EXTRACT —

Spending a LOT of time reading other people's blogs and alternately making myself a) optimistic that the pain, flexion and swelling is NORMAL, and b) getting completely freaked out that it's all going to pot! So probably best just to STOP reading other people's stuff for a while and concentrate on getting back to normal.

But what does 'normal' look like? Well, for me, it would be walking 5-7 miles a day, being able to swim in the sea and ride a bike and get out and do stuff. None of that is possible right now, so it looks and feels like I'm a very long way from being 'normal' again. However, I am doing more than I was two weeks ago. I am able to shower, dress, get downstairs, make my own meals, hobble the dog down the street and back, do my gentle toe bending exercises, be pain free (apart from when I'm stretching and walking on the toe) and I was even able to go down to the corner shop and back yesterday. And I went for a little walk while a friend took the dog for some much needed exercise.

So that's progress.

RECORDS SUPPLIED —
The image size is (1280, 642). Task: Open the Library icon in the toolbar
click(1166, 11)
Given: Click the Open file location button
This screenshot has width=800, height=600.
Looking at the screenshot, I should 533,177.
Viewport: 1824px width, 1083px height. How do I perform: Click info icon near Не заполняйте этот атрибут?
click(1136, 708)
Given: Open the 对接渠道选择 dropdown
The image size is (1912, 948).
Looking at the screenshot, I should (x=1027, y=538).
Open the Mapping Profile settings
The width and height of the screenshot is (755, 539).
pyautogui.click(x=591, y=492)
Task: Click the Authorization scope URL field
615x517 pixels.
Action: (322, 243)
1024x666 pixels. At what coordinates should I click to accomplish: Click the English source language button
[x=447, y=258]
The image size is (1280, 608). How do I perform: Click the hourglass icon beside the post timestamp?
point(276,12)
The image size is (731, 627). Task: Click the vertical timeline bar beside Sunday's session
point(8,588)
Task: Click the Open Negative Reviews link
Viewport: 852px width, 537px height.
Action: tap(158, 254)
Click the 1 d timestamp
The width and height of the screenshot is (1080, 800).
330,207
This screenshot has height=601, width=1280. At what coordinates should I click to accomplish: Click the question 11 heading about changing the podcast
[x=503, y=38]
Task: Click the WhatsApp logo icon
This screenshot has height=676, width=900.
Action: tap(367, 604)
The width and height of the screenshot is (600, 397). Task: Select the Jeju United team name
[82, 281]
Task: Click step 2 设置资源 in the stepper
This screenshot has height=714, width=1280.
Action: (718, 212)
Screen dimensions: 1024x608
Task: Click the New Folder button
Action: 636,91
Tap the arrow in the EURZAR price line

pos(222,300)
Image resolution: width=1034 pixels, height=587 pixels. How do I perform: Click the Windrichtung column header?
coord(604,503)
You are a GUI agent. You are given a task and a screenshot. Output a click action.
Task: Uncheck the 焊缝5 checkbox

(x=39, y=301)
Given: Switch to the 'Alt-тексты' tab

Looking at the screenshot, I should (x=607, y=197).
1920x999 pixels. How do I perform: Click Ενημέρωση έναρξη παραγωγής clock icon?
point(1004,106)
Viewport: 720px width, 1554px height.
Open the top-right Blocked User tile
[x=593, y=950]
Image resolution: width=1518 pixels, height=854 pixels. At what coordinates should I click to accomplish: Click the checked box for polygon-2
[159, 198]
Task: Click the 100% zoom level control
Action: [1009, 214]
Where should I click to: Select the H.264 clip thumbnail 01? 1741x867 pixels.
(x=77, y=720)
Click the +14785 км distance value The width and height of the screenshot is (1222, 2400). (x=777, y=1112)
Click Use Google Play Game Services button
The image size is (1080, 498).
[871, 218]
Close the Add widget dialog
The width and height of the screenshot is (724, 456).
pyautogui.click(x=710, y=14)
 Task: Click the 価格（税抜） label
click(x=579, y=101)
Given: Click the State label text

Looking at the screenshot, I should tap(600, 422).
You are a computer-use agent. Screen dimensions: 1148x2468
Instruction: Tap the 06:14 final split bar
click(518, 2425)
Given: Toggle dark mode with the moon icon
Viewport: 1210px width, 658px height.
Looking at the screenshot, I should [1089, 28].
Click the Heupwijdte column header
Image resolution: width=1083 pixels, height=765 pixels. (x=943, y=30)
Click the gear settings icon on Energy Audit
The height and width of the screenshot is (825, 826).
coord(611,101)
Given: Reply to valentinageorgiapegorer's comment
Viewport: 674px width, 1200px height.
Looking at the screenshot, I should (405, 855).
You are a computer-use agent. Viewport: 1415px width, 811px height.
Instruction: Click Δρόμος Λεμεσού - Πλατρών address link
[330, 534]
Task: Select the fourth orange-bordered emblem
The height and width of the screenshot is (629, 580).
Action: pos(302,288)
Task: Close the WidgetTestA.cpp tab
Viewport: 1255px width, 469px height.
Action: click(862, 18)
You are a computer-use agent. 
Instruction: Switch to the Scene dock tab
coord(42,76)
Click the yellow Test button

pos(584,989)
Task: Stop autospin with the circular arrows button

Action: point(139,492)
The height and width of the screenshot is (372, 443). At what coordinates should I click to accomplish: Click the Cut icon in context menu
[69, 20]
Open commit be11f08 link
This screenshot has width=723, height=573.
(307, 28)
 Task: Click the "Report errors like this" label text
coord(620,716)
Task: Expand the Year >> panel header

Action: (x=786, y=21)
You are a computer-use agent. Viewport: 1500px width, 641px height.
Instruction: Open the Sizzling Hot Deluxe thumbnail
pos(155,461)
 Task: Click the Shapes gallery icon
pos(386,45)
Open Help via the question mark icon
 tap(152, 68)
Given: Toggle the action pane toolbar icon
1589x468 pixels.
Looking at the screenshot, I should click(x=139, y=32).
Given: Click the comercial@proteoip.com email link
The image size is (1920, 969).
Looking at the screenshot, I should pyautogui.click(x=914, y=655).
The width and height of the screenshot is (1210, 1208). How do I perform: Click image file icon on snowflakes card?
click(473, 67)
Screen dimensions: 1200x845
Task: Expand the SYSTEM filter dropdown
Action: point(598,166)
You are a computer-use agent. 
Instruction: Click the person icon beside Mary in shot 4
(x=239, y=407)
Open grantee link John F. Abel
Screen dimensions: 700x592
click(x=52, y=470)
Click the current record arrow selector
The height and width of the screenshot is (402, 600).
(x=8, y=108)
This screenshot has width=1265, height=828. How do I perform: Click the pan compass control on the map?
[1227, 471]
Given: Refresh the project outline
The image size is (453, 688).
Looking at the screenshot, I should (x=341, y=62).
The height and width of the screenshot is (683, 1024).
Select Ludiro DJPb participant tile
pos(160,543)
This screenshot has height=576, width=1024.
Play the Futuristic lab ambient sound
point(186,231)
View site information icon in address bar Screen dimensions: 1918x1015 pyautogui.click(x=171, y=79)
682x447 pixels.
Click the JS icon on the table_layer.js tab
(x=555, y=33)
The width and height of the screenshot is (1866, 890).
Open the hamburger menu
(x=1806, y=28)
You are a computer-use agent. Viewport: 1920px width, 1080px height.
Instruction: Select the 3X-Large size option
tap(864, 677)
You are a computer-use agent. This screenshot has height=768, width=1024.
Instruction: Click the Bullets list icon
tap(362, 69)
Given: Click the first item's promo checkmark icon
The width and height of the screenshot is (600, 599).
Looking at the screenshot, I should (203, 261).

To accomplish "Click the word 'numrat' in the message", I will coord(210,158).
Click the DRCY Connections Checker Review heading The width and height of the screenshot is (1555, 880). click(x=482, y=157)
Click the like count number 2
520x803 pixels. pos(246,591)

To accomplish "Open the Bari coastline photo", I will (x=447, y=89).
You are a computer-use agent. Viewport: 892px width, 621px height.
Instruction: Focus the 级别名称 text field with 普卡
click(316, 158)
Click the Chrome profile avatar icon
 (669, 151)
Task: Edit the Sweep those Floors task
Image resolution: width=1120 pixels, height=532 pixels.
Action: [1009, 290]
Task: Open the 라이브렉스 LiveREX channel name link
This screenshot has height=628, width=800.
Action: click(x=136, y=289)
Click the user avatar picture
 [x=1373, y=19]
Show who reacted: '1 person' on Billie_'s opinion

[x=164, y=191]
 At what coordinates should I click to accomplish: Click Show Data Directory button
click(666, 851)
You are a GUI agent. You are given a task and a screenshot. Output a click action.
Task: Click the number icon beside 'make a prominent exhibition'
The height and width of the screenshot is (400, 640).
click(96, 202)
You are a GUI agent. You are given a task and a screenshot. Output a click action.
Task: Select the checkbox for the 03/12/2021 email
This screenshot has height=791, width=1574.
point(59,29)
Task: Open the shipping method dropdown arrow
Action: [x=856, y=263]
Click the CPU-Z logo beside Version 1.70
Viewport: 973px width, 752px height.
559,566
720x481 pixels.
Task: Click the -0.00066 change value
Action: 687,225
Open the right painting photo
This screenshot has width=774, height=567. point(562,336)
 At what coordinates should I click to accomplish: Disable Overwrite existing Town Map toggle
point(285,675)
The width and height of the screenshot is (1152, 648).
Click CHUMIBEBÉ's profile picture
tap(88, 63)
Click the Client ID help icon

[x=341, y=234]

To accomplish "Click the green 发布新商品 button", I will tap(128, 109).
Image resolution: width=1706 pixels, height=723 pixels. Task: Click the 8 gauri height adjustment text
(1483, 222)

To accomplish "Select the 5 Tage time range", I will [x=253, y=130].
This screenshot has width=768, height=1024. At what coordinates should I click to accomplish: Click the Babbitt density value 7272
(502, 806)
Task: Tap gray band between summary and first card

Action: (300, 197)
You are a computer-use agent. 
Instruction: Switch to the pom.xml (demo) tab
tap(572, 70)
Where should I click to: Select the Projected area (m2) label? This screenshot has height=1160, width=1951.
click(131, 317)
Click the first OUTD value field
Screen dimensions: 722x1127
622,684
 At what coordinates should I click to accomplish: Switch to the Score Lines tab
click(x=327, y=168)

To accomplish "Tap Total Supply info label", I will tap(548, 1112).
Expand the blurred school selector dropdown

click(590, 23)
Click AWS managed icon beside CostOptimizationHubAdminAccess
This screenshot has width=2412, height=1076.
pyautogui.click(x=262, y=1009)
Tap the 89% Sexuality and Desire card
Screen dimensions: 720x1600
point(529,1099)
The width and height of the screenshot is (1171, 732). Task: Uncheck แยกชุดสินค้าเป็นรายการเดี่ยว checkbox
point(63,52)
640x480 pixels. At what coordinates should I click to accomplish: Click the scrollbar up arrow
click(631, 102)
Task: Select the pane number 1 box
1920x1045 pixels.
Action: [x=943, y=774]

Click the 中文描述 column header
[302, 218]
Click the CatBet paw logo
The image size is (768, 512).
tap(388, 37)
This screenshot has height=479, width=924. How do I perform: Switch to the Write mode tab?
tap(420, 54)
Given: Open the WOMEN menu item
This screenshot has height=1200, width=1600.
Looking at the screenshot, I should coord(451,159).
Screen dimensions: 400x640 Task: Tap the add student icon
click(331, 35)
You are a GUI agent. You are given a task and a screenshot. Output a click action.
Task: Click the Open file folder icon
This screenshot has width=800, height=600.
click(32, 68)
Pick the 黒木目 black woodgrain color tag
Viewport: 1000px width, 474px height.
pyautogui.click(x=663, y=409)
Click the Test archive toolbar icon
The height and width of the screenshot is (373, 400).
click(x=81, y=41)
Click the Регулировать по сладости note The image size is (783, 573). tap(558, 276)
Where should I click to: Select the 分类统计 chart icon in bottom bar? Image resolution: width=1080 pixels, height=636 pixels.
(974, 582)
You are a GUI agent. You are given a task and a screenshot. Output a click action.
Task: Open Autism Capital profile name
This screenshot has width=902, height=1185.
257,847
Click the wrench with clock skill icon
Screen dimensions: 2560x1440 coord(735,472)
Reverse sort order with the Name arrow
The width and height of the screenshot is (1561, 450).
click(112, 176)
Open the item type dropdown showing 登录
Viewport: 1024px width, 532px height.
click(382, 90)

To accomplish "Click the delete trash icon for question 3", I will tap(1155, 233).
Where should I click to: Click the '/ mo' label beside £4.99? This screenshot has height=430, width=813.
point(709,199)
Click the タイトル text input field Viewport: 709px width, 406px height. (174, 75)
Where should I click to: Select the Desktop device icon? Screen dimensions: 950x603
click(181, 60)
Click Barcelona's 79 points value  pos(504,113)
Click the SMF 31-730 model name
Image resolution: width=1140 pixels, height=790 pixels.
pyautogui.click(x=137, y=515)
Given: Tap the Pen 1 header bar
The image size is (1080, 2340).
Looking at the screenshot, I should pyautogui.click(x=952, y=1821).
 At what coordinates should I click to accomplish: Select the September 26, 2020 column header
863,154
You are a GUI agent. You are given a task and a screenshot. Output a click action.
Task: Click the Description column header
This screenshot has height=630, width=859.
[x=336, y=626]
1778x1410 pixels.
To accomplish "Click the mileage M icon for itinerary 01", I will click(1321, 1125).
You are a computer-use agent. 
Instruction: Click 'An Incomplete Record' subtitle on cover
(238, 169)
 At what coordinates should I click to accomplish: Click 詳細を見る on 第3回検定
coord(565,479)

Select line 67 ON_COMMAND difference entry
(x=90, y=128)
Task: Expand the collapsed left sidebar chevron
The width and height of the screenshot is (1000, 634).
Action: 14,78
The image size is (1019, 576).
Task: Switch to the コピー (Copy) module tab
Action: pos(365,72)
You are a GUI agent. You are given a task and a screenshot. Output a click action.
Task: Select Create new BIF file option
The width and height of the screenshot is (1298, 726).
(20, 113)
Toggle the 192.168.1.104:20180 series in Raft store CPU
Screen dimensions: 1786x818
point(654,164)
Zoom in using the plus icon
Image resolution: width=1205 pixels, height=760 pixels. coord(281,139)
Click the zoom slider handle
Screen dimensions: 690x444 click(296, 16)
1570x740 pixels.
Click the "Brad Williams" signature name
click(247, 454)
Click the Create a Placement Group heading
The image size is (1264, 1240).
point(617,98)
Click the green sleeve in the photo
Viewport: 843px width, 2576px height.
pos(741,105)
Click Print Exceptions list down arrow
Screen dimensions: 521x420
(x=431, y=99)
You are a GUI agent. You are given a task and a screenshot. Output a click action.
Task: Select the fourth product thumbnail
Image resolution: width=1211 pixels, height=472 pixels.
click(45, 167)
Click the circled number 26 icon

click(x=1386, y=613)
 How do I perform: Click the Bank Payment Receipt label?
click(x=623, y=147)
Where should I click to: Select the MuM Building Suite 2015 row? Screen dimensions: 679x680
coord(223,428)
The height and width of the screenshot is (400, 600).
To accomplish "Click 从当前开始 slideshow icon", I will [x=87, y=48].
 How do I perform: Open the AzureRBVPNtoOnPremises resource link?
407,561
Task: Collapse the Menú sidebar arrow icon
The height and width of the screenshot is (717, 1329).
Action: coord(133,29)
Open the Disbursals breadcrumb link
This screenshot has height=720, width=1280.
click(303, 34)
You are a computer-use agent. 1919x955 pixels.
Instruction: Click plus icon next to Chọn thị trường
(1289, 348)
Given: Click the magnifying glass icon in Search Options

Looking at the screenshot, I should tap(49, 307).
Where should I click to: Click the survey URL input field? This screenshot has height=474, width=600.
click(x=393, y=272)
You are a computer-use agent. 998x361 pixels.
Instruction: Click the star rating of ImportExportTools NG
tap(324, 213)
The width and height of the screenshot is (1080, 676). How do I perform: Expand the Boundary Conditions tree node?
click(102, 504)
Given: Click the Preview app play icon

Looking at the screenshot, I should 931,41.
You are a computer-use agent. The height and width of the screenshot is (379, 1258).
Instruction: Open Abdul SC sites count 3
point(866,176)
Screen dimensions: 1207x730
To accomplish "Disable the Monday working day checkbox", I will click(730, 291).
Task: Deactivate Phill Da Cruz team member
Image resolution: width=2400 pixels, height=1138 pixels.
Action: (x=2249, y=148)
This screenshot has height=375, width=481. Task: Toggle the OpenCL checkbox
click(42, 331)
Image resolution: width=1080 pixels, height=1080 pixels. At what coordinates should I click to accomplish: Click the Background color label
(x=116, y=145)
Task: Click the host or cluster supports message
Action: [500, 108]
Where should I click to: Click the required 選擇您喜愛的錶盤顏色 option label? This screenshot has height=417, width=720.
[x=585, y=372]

THE TASK —
Please answer these questions about the recovery blog post:
(a) What does the writer decide it would probably be best to stop doing for a while?
(b) How many miles a day would the writer walk when back to "normal"?
(c) Where was the writer able to go yesterday?

RESPONSE BOX —
(a) Reading other people's blogs
(b) 5-7 miles a day
(c) Down to the corner shop and back